The point of this formula is to explain why the intensities of light emitted do not follow the predicted model using classic physics. Planck's constant makes the difference! And demonstrates that energy is quantized.
The Photoelectric Effect
Once the chemists had this packet business figured out, they went on to wonder why, when they shined light on metals, their ammeter (a gadget that measures current or amps) showed an increased current.
Light shining on metals causes the surface to emit electrons. (Remember your physics when you learned that current is merely a flow of electrons? Hence the ammeter reading!)
For each metal, there is a minimum frequency of light below which no electrons are emitted, regardless of the intensity of light. This is called the threshold frequency, or v0
The higher the light's frequency above this minimum value, the greater the kinetic energy of the released electrons.
Since different metals have different atomic structures, the quanta of light needed to overcome the attractive forces within the atom differs for each element. It is known as the work function of the metal or Φ.
It was Einstein, in 1905, who deduced the basis of the photoelectric effect.
I like an example that Dr. Blaber, at Florida State University uses:
The Photoelectric effect as a carnival game:
"A popular carnival game is where you are given a giant mallet and have to hit a pad on the ground. This sends a small metal slug shooting up a vertical track and, if you hit hard enough, it will hit a bell at the top. This is like the photoelectric effect - the electron will be released from the atom if it absorbs a photon with enough energy. Imagine that you have a 10 year old child and Arnold Schwarzenegger. The child is too weak to hit the pad hard enough to ring the bell. It doesn't matter if you have an army of 10 year olds (intensity) lined up to take their turn - none of them will ever hit it hard enough to ring the bell. However, Arnold (being Arnold) will have no problem ringing the bell.

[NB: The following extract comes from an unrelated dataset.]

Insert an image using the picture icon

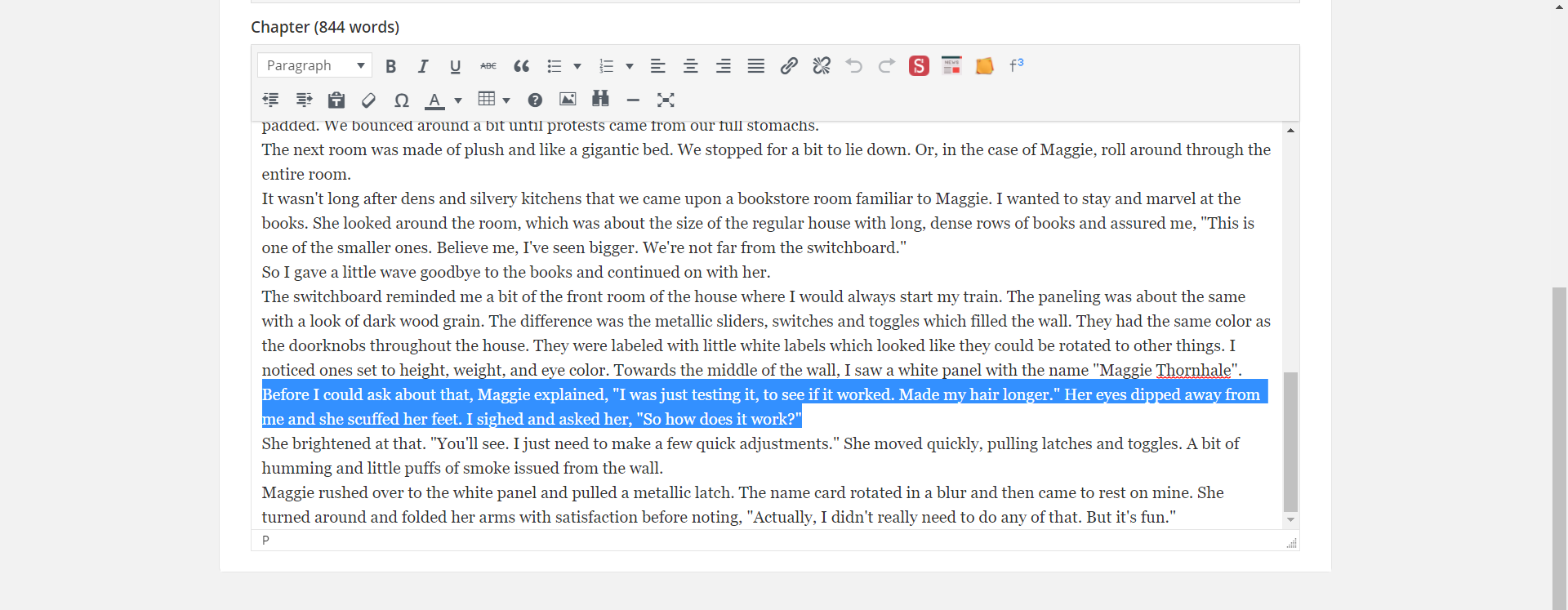[568, 100]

Thus, if a light shining on a metal does not have enough photons with the necessary energy to cause an electron to be ejected, then it does not matter how bright the light is. The key thing is to increase the energy of the individual photons, and this is achieved by increasing the frequency (i.e. decreasing the wavelength)."

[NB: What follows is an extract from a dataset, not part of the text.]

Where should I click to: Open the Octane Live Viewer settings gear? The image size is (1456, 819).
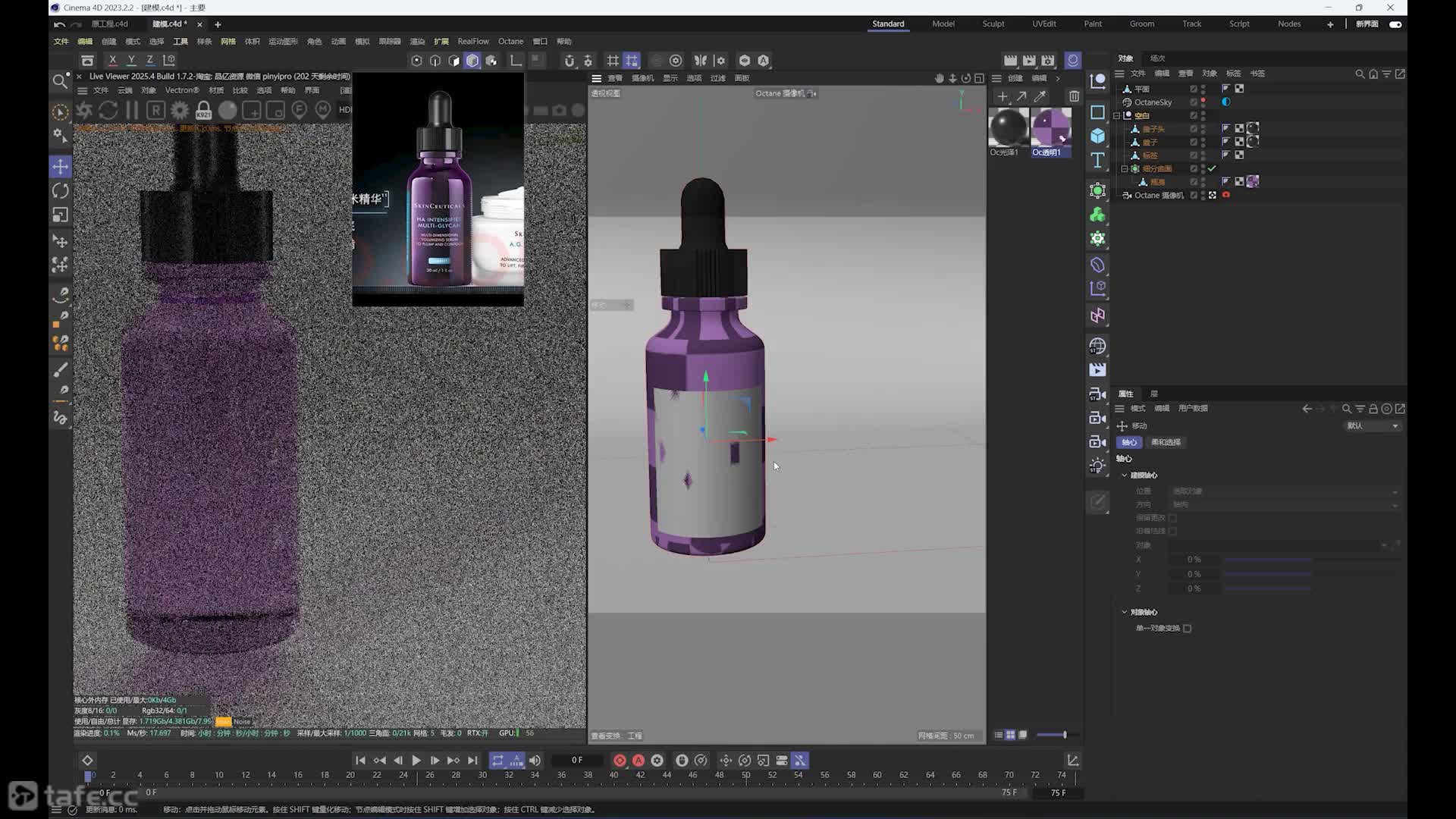click(180, 111)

We would, therefore, expect to see more electrons from atoms to be ejected, with high kinetic energy, the smaller the wavelength (and greater the frequency). And we do. X -rays are far more problematic to body tissue for example, than are radio waves! You never have to listen to a radio wearing a lead apron!
Which brings us to 1913. That's eight years after Einstein worked out the business about metals and light and electrons.
The Bohr Model
Basically, what Bohr said, in the most simplistic language, is that if the energy of electrons is quantized, then the distance from the nucleus is also quantized. His model includes these points:
He assumed that electrons were orbiting the nucleus much like planets orbit the sun.
From classical physics, a charge traveling in a circular path should lose energy by emitting electromagnetic radiation.
If the "orbiting" electrons lose energy, they should end up spiraling into the nucleus (which they do not). Therefore, once again, classical physics does not apply!
So Bohr explored the notion of quantized energy that Planck first talked about and and proposed:
that only orbits of certain radii, corresponding to defined energies, are 'permitted'
An electron orbiting in one of these "permitted" orbits:
Has a defined energy state
will not radiate energy
will not spiral into the nucleus
Bohr did a masterful job of explaining the behavior of the one electron in hydrogen. Unfortunately, it does not work for other elements.
But his work was, and is, significant in the furthering of the current understanding of atomic theory.
The Heisenberg Uncertainty Principle
There were a couple of point here:
One locates things by sight by detecting the photons that bounce off the object from a light source. And the wavelength of light used to view an object must be smaller than the object. However, the smaller the wavelength, the higher the frequency and the higher the energy of each photon. At some point, this becomes destructive. (Remember, trying to locate a cat with tennis balls??)
The Heisenberg Uncertainty Principle says that the smaller an object the greater the relative uncertainty in knowing both the position and the momentum of that object.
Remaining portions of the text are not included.